# Task A
In the passage on monastic obedience, restate word for word the part starting with "Obedience became dissociated" and going on through "envisioned in RB 2.".

___ Given text

Obedience became dissociated from the monastic journey because it lost its personal aspect. It was managerial and when this amounted to hardship it was justified because it permitted the monastic to identify with the Crucified Lord. Monastic leader and disciple became superior and subject, which led to a breakdown in the personal relationship between the monastic leader and the individual monastic to the detriment of the personal care of souls envisioned in RB 2.

Modern Consideration on Obedience

Maturity, autonomy, and responsibility are some of the buzz words of our day. We no longer believe that childlike, blind, and non-responsible obedience is healthy and spiritually rewarding. We would not interpret the "ready step of obedience" in RB 5 to mean that we would be out watering sticks before the superior finished the command. Nor are we so willing to be sent unquestioningly to missions away from the monastery against our desire to live the cenobitic life. Thus have we lost the sense of obedience handed on to us from the Rule? I do not believe so. I do believe, however, that we have corrected a misconception of obedience which emerged gradually over the centuries and developed into authoritarianism, especially during the nineteenth and twentieth centuries, and which seems to be trying to reassert itself within the Church today.

An attitude change has been taking place within the Church since the Second Vatican Council. Since almost the beginning of the Church, especially due to the Greek influence, life has been viewed dualistically. This dualism affected early monasticism as evidence in the neo-Platonism of John Cassian, who was a conduit to the West of the teachings of the Desert Fathers and a great influence on Benedict. Neo-Platonism had a mistrust of matter, of the world and of the body, especially its sexuality. Hierarchical structures and attitudes which held that some realities were good and others bad, and that some things were "better than, higher than holier than" others found their basis in dualism.

The God of dualism, as Sister Barbara Fiand has pointed out in Living the Vision (NY: Crossroad 1990), is a patriarchal ruler, different from a parent in his wrath and remoteness (though called Father), exacting love, holding obedience as primary. . . . The God of dualism is a "mighty fortress," a "bulwark," Lord of lords, King of kings. Only consecrated ministers (men) can approach his sanctuary, and consecrated fingers touch him. His love for us is an issue of faith. He sends suffering as chastisement for "our own good" and because he loves us.

______
___ Record extracts

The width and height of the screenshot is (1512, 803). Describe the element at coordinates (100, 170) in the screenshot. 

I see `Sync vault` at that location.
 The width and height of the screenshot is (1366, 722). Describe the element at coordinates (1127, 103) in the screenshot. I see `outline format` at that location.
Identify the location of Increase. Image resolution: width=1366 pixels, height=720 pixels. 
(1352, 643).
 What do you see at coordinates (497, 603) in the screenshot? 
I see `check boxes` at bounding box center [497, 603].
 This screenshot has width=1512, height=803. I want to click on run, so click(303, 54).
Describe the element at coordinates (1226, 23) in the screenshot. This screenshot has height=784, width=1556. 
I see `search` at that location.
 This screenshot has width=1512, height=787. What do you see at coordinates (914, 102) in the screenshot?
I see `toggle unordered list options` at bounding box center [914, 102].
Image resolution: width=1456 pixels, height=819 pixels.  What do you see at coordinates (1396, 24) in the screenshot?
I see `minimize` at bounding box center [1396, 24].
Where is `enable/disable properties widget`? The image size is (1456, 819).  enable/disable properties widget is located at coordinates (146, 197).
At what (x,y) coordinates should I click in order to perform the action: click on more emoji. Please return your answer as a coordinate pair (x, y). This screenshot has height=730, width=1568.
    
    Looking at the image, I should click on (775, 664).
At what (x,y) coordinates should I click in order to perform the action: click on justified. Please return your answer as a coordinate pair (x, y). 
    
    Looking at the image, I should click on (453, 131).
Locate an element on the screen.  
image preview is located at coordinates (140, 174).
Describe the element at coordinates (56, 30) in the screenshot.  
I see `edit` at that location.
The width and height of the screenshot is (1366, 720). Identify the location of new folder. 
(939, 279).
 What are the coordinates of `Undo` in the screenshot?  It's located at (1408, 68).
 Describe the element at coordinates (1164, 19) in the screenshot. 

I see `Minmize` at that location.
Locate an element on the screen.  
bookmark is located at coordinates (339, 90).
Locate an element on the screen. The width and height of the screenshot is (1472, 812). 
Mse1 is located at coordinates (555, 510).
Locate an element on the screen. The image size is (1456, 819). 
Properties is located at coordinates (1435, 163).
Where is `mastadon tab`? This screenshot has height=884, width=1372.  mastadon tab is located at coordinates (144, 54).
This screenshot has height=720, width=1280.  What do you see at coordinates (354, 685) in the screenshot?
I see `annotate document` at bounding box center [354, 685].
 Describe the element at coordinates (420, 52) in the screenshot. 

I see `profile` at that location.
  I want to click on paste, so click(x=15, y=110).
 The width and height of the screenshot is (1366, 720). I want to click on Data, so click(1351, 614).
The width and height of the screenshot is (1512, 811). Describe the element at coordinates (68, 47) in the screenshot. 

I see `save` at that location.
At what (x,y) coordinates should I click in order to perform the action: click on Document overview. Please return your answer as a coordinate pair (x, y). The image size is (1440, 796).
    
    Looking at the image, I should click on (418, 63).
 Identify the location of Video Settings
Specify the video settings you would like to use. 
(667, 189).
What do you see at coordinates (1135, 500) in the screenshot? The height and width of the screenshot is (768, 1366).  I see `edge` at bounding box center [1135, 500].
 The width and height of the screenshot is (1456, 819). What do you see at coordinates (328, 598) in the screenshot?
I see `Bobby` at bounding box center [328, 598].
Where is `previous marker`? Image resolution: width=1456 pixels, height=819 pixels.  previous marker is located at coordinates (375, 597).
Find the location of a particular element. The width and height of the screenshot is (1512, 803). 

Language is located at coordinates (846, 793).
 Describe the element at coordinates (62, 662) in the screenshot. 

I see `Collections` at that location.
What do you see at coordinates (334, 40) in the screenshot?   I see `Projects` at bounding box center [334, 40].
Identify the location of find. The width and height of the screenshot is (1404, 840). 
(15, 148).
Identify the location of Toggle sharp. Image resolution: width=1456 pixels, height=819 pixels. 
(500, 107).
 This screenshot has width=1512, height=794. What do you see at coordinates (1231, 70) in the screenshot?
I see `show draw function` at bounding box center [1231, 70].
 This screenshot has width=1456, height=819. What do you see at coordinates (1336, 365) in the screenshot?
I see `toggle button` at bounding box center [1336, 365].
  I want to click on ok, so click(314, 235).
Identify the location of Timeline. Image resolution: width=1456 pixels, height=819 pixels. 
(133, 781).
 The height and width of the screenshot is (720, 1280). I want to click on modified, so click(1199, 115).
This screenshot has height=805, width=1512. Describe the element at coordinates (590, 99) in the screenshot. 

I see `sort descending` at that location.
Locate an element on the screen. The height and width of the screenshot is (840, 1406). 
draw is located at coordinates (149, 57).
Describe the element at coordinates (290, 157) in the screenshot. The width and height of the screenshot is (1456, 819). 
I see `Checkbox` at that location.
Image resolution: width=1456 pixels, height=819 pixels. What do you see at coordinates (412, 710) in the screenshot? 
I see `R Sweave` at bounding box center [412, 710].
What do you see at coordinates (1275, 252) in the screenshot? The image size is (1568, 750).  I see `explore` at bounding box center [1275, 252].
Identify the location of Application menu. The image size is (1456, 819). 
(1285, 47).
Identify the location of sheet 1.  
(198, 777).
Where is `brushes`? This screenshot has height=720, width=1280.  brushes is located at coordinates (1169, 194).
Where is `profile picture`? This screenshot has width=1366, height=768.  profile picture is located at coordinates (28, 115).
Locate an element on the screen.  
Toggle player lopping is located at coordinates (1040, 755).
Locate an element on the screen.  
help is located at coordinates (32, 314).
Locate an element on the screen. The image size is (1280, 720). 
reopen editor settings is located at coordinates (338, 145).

______

# Task B
In the entries, starting with the line with "coordinates (1169, 194)." and going on through the last entry, swap "on the screen" for "on the display" and give only those lines again with everything else unchanged.

# Reply A
Obedience became dissociated from the monastic journey because it lost its personal aspect. It was managerial and when this amounted to hardship it was justified because it permitted the monastic to identify with the Crucified Lord. Monastic leader and disciple became superior and subject, which led to a breakdown in the personal relationship between the monastic leader and the individual monastic to the detriment of the personal care of souls envisioned in RB 2.

# Reply B
Where is `brushes`? This screenshot has height=720, width=1280.  brushes is located at coordinates (1169, 194).
Where is `profile picture`? This screenshot has width=1366, height=768.  profile picture is located at coordinates (28, 115).
Locate an element on the display.  
Toggle player lopping is located at coordinates (1040, 755).
Locate an element on the display.  
help is located at coordinates (32, 314).
Locate an element on the display. The image size is (1280, 720). 
reopen editor settings is located at coordinates (338, 145).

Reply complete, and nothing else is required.